An interesting twist on tower defense but you'll need multiple players in the same room to get the most out of it.

User Rating: 8 | South Park Let's Go Tower Defense Play! X360
I enjoy South Park and I enjoy tower defense but I was sceptical when I first heard about South Park: Let's Go Tower Defense Play (referred to as LGTDP from here on for the sake of sanity) . License games are rarely good and without fine balancing Tower Defense can be painful. LGTDP is a pleasant surprise however.

For those who aren't familiar with tower defense, the concept is simple: wave of enemies (often refered to as creeps) spawn an move towards a goal. You have to stop them by building fixed towers which will attack the enemies. There are a lot of variants in various different versions of the game but that's the common basic concept. I'd suggest playing some flash versions if you need a better idea of Tower Defense.

The first thing to do when thinking about the game is ignore that it's South Park. LGTDP is a fully features Tower Defense game. The early levels enemies move on a set path which you can build towers. The big twist here is your avatar in the game, one of the four boys from south park can throw snowballs and act effectively as a mobile tower. As they throw snowballs they charade up a special move, for example Cartman damages all enemies on screen, Kenny makes all enemies drop coins, Kyle makes all characters move faster and do more damage for a brief period and Stan restores some damage to your town. You unlock new characters as you play, they have different special attacks and different stats for how fast they move, range and damage of snowballs. After the first few levels the format changes a bit with enemies forced through areas of snow on which you can build. This lets you build mazes slow their progress. Rather than building mazes purely out of towers you have a cheap wall option so you can quickly build some complicated mazes and later build towers on top of some of your walls. In addition there are various environmental hazards you can trigger or which go off periodically (like a sewage pipe that periodically floods a canal killing all enemies caught in its wake).

Figuring out how to make best use of your building space with relatively cheap walls allows for some fairly complex strategies. It's that rare thing, an enjoyable piece of trial and error game play because it's rewarding when you come up with a good route to run creeps. Unfortunately there is also some bad trial and error gameplay, certain enemies are weak against certain towers and you have to make use of these weaknesses to succeed with your allotted resources. You don't really know what creeps are coming when beyond the next wave which often means a few tries to get your choice of towers right.

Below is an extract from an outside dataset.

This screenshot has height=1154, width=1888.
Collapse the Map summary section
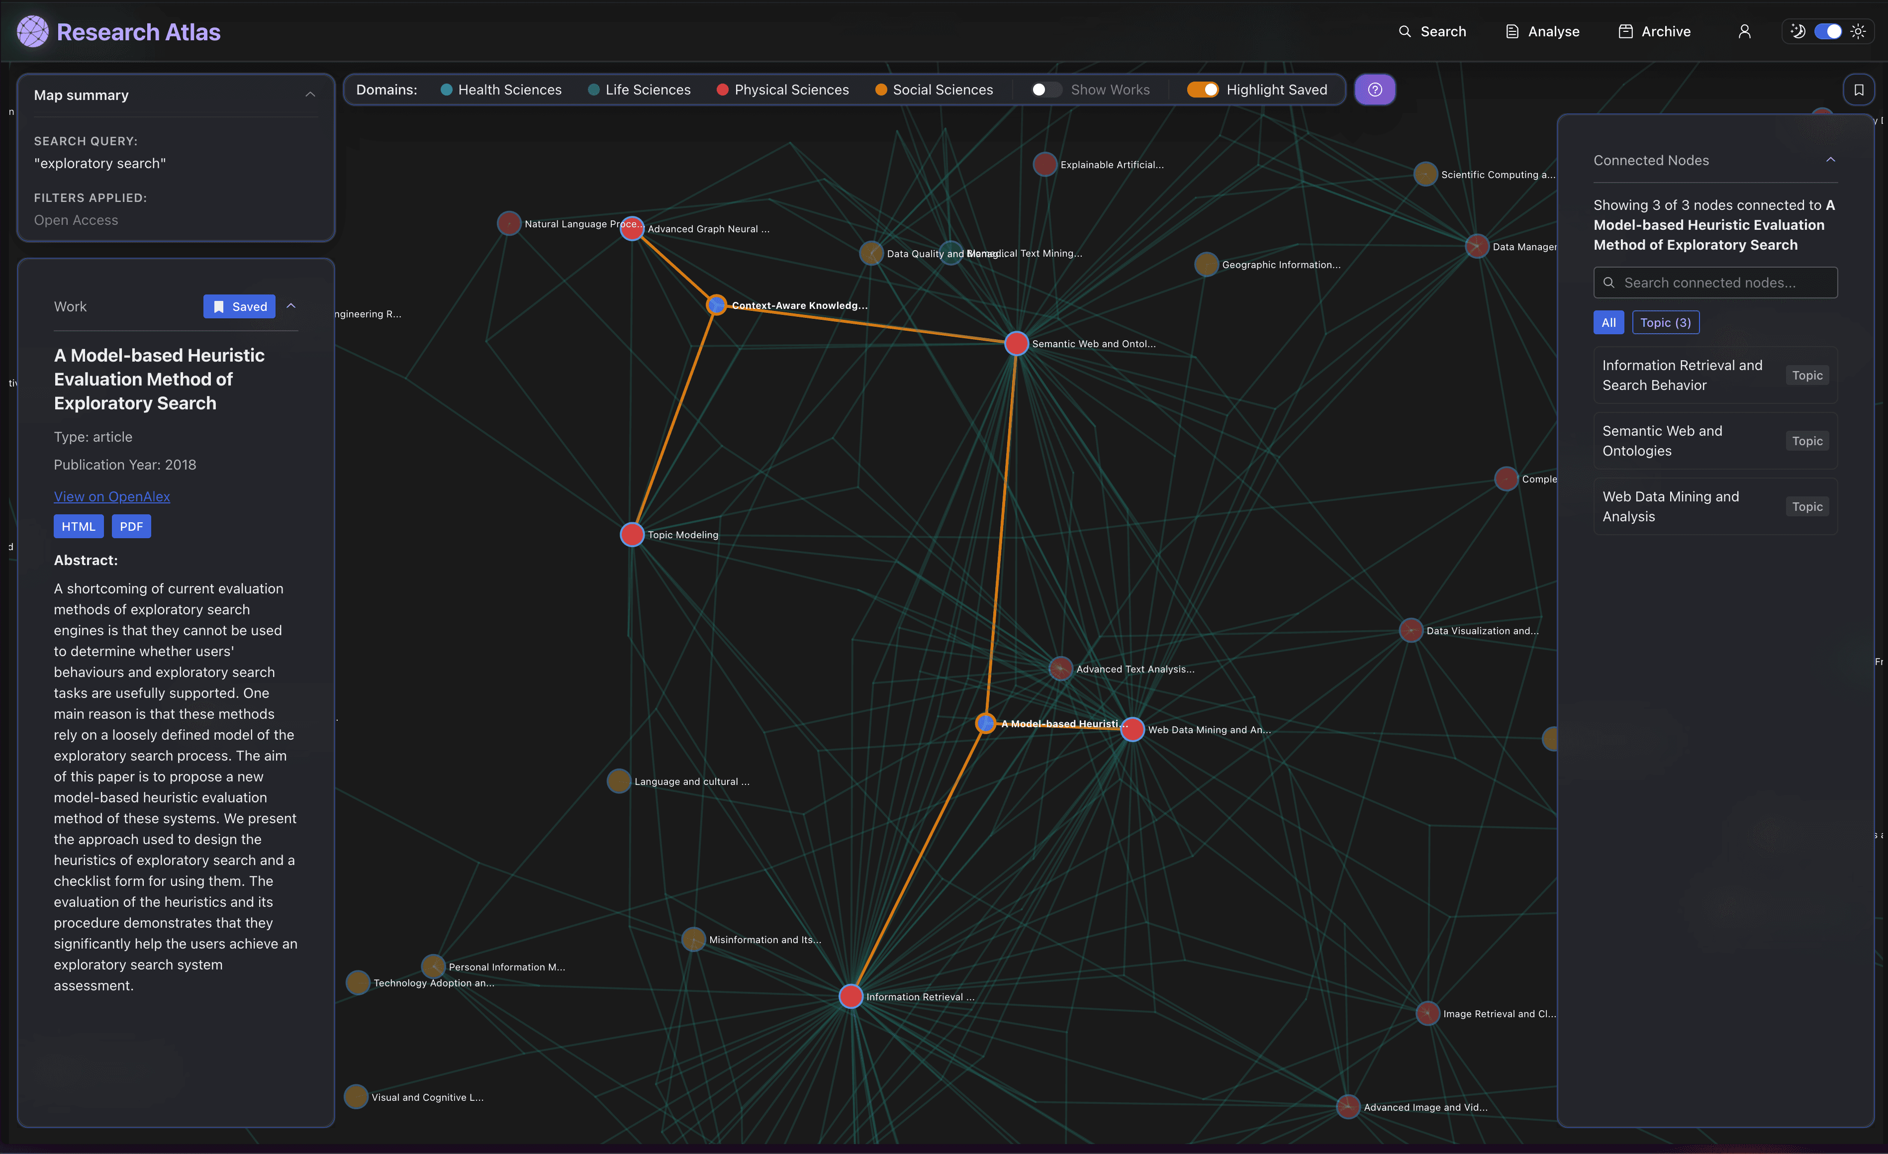310,94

Going back to what makes it South Park is entirely set dressing. The characters are South Park characters. Style of humor is clearly South Park. You unlock short clips as you play however these are very short and often stop frustratingly short of the punchline. It's strung together by a very silly but appropriate plot.

Something fairly clear is an aggressive minimisation of down time. Towers build instantly, and you can upgrade them once at a cost. Towers are pricey compared to the amount of money you get, for example even on the survival challenge map I only had about a dozen towers when I was done. You are actually fairly dependent on the damage your characters can do by throwing snow balls. This is mixed blessing, the reduction of down time makes it a much punchier game but playing it single player can be frustrating as you are left to try and manage all four characters at once. trying to build up towers, keep your characters some where useful to attack but out of harms way, collecting drop coins and triggering environmental hazards.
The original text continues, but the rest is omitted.